***** Data shown *****

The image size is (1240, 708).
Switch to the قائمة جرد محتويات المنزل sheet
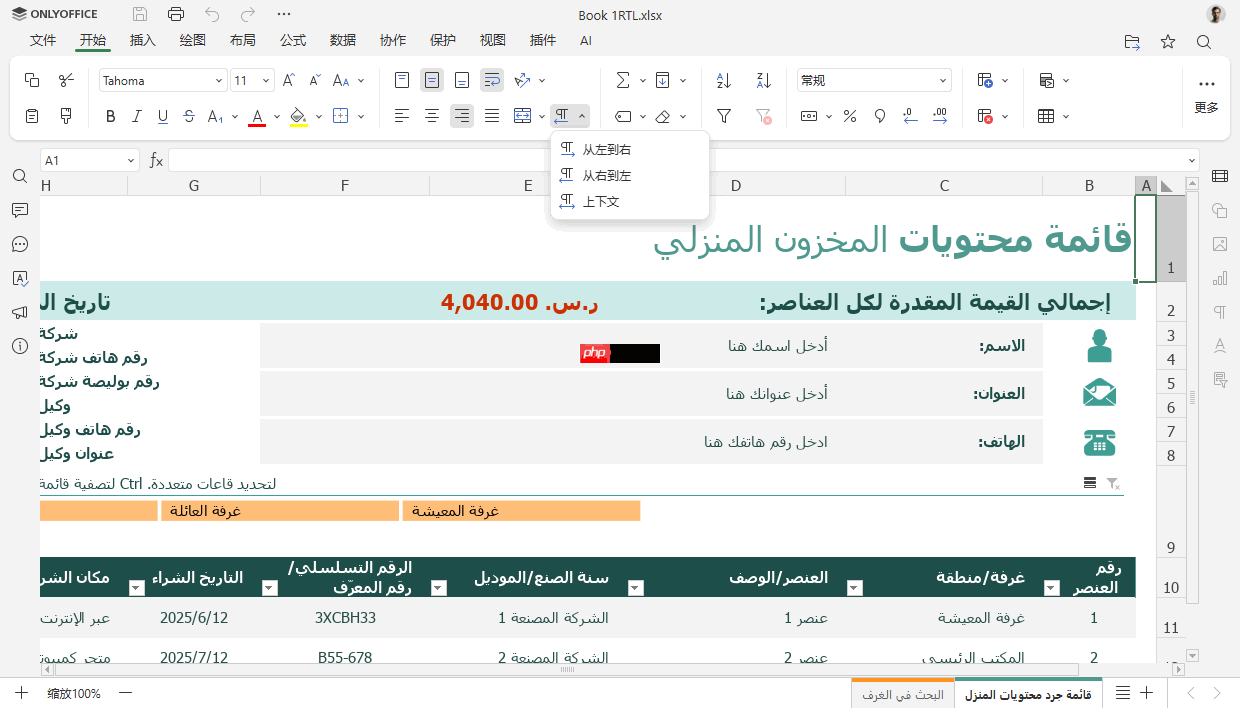coord(1028,692)
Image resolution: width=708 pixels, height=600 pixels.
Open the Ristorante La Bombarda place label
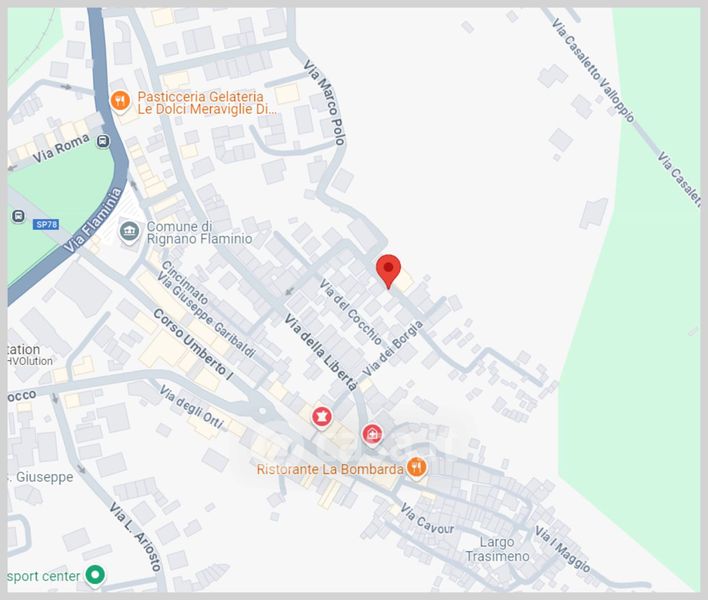click(x=330, y=468)
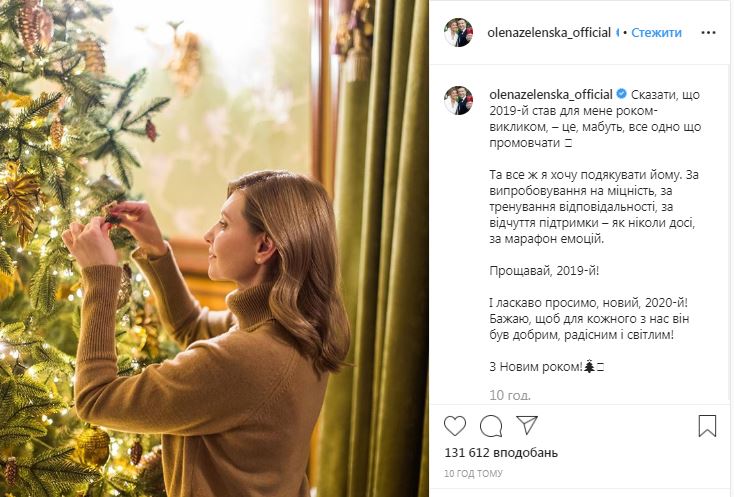Open the three-dot more options menu

pyautogui.click(x=708, y=33)
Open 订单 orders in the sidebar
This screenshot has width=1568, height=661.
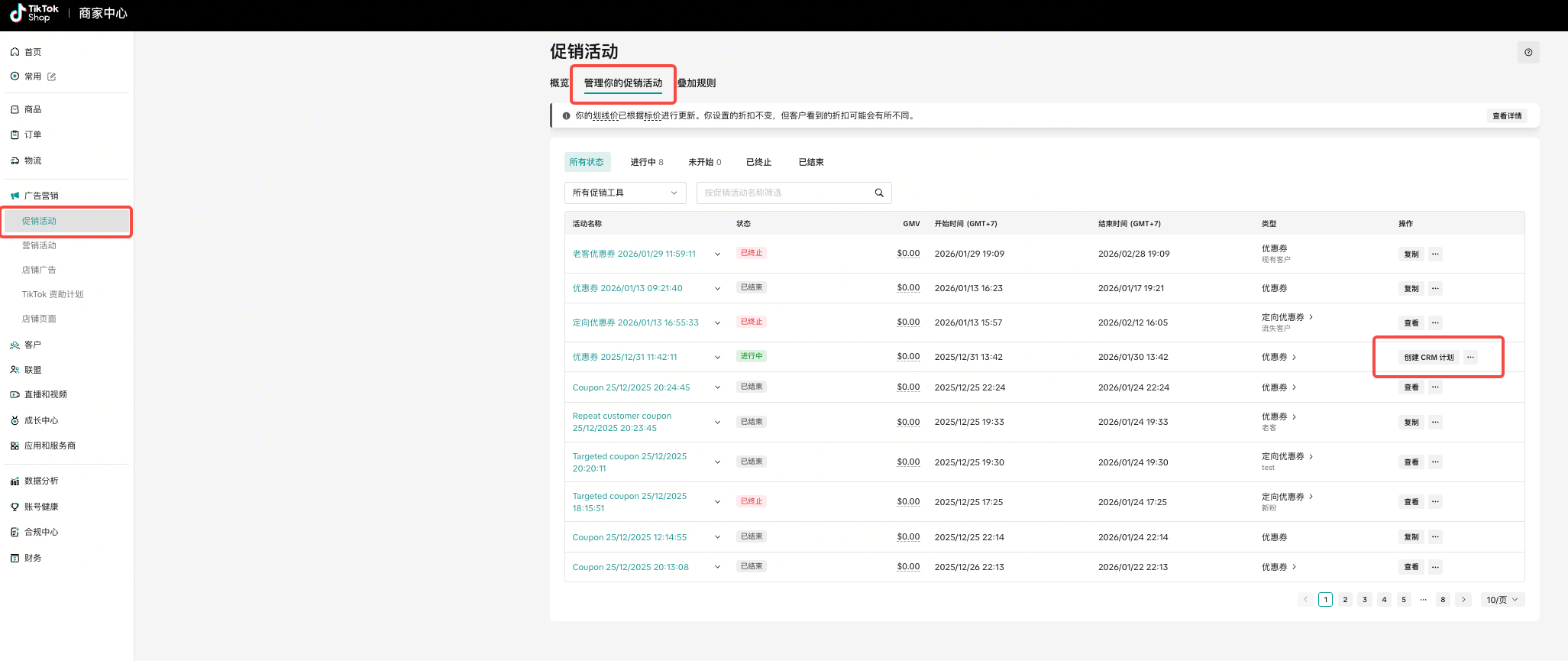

*****

▶ Task requirements: Read the entries and pick out all lines that include the word "height".

▶ Result below:
Image resolution: width=708 pixels, height=600 pixels.
This screenshot has width=1568, height=661.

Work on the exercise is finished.